In Matter of McAneny v. Board of Estimate, etc. (supra) the court held the act then under consideration general, saying: “ It applies *411to all cities in the State having a population of a million or more. It may be conceded that at the present time it is applicable only to the city of New York, but if so it by no means follows that it was intended only for that city, since there may and probably will in the near future be one or more cities to which it will be applicable.” Again, such reasoning would not have been used unless it had been deemed that, even where a number of cities are included in the class, a description of them by population (which is what “ cities of the first class ” amounts to) is not classification if the statute does not contain any provision by which it is made applicable to municipalities subsequently coming within the prescribed population.
Defendant, however, says that a practical interpretation has been given to the act with respect to the words “ five years last past ” by the public officers charged with its administration. In 1900 and 1901 the Board of Railroad Commissioners, upon application of the defendant, issued its certificates of approval of certain routes; and in 1912 the Public Service Commission, as successor to said Board, issued a further like certificate. In all said certificates there are recitals to the effect that due proof has been given that the company and its predecessor in title owned and operated a lawfully established stage route which had been continuously operated by it and its predecessor for five years last past. In 1901 the expression “ five years last past,” as used by said public officers, would relate back to only four years prior to the passage of the act; and in 1912, “ five years last past ” would go back only to seven years subsequent to its passage. Hence, defendant claims, by such interpretation apparently given by the Boards which granted the certificates, the expression applied not only to situations in being at the time of the enactment, but to those existing at the date of the applications for certificates. Defendant is obliged to admit that such an interpretation, if made by said Boards, would not be binding on the court, but still urges that it is persuasive and should not be overlooked.
A very little scrutiny shows that the recitals in the certificates are no evidence of such an interpretation by said Boards. The company in each of its applications, which were unopposed, described itself as having been engaged, as was the fact, in the continuous operation of its original route for a period of five years prior to the passage of the act. This is strong evidence of the interpretation defendant then placed upon the words “ five years last past.” No other interpretation of their meaning was then necessary for the purposes of the certificates. Thus, there being no occasion to make the interpretation which defendant now claims, or one different *412from that which defendant then gave in its applications, it cannot be assumed that it was made by said Boards.

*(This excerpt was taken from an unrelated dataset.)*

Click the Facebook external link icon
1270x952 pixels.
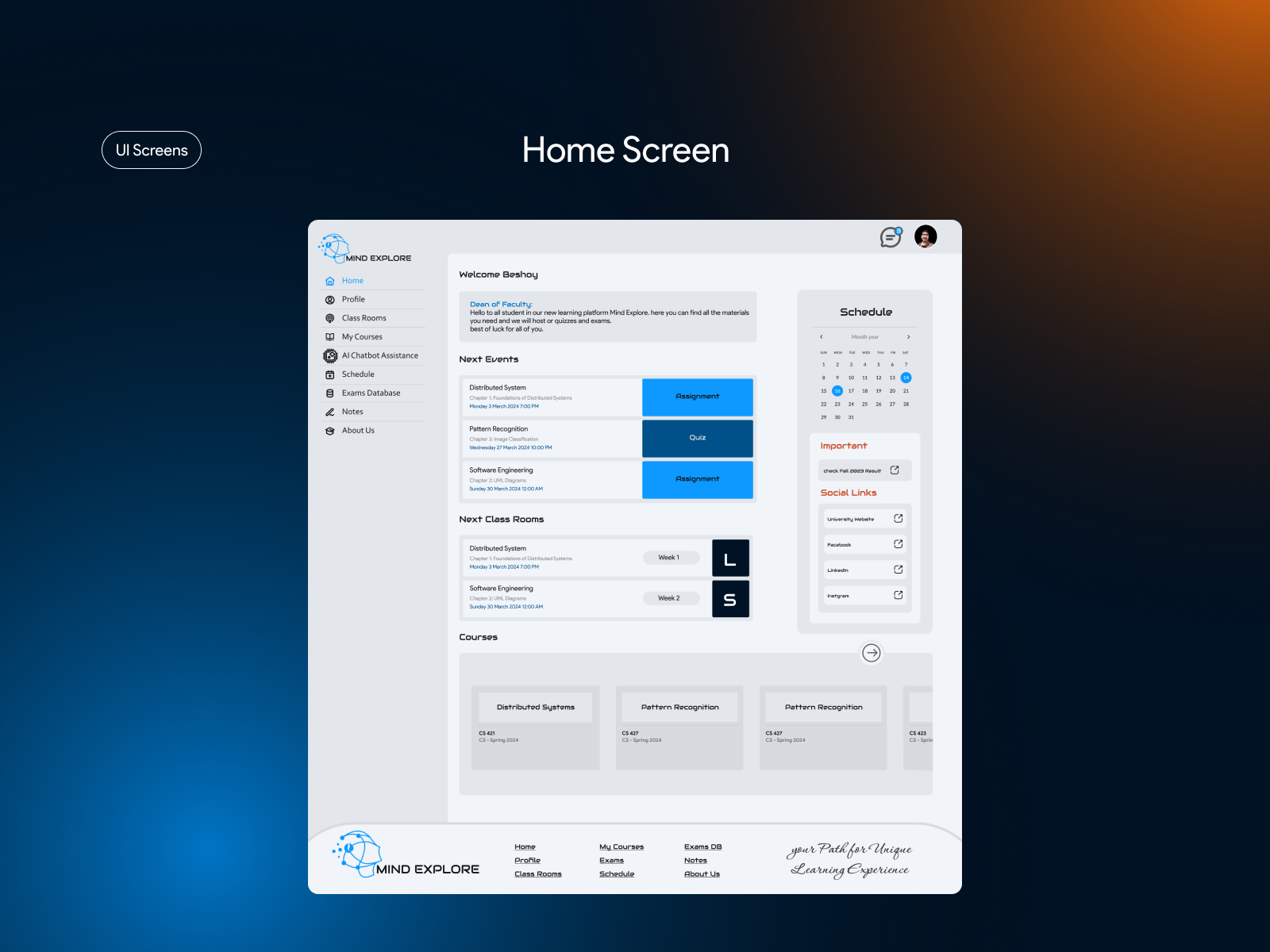(898, 544)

It can, therefore, be truly said, as the Court of Appeals pointed out in Matter of Mayor, etc., of New York (Elm Street) {supra), that here the identifying tokens were so many and particular that it was not an attempt at reasonable classification, but a designation and identification of the particular beneficiary of the act. It was an attempt so to frame and enact the legislation that it would apply not to all corporations owning or operating stage routes, or to all stage routes reasonably within the classification, but to a particular corporation or corporations to be found within two of the cities of the State which could qualify as coming within the description. More narrowly, it was an attempt, while still keeping in force the general provisions of the local law, namely, the general charter provisions applying to the city of New York, to carve out from the application of such local law a certain designated corporation or corporations within the locality, in accordance with the particular designations and identifications specified in the statute under consideration.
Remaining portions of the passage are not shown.